I would handle it with javascript....

I will let the thread sit here in MS for a bit, if not one here can solve it I will move it down to Design....

I can do the web portion if someone can get the information out of excel we can piece it together and get it to work....

*Note:* Check boxes will have values like friends[0],friends[1] respective to their location on the webpage once I code that portion up :grin:


----------



## bluphoto (Aug 15, 2009)

Javascript? Where exactly would that javascript be running? I thought javascript had to be running in a browser... and I don't have administrfative access to this form - only as a user.

I assume you mean the checkboxes will have NAMES like friends[1], rather than values... As you can see the VALUES are numbers like "191111".

Are you saying that I can put some javascript in excel, embedded in VBA, which can work on the form parameters in the browser?

How can a checkbox have a "value" other than checked or unchecked, and how is each checkbox identified?
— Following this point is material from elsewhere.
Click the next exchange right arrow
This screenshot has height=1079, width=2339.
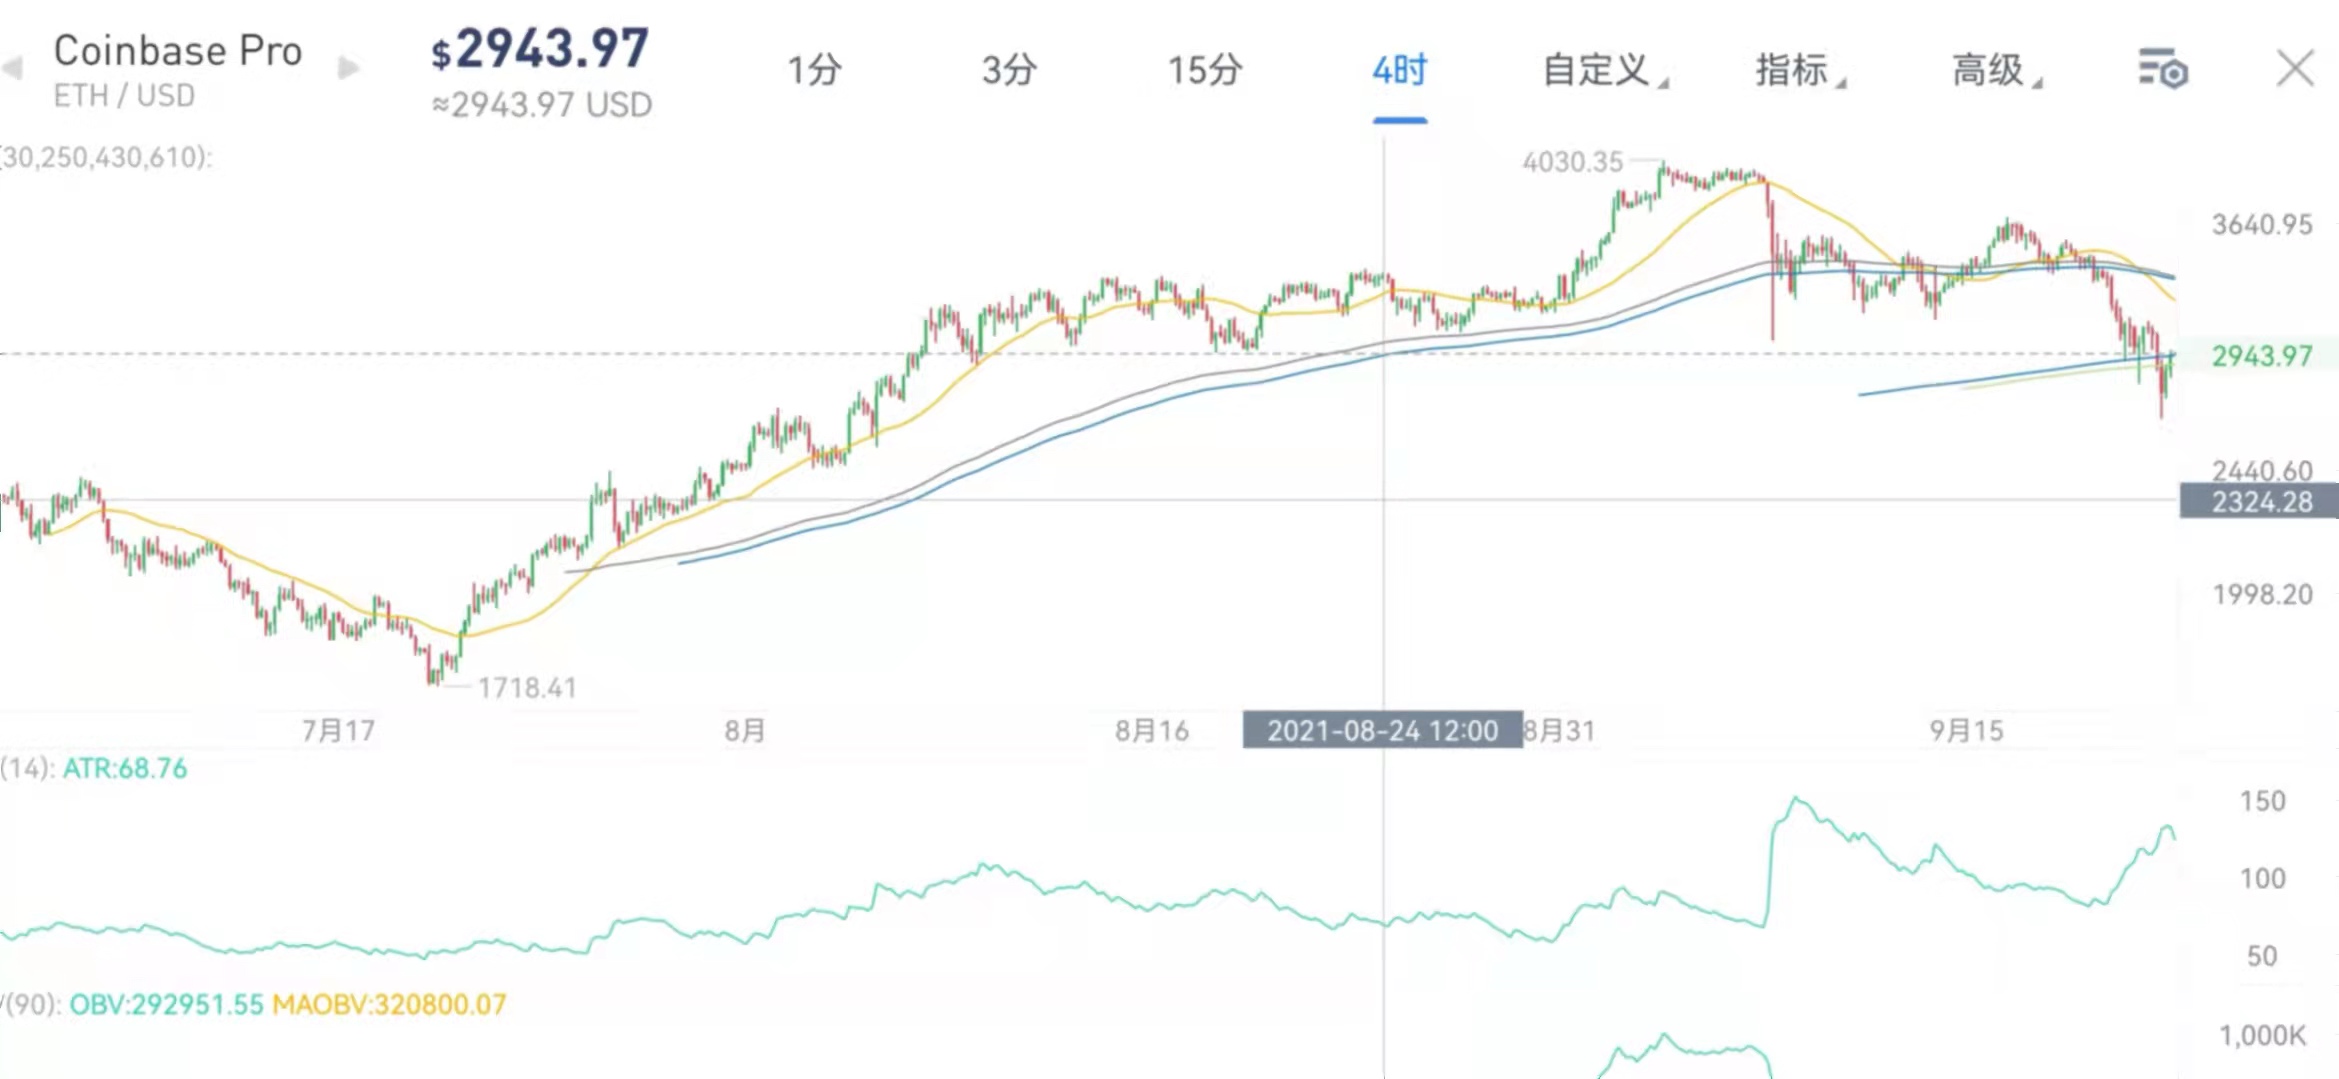click(x=348, y=68)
Depending on how the page is sorted, the checkbox with value "191111" might come first or thirtieth, or anywhere inbetween.

How, for example, can I programatically check the box which has value "191111", wherever it might appear on the page?

Is it easier just to populate the "friends" array independant of the checkboxes?


----------



## Laxer (Dec 28, 2010)

Sorry, yes I meant Names not values....

Also, Sorry I thought you wanted to go Excel -> browser not vise-versa....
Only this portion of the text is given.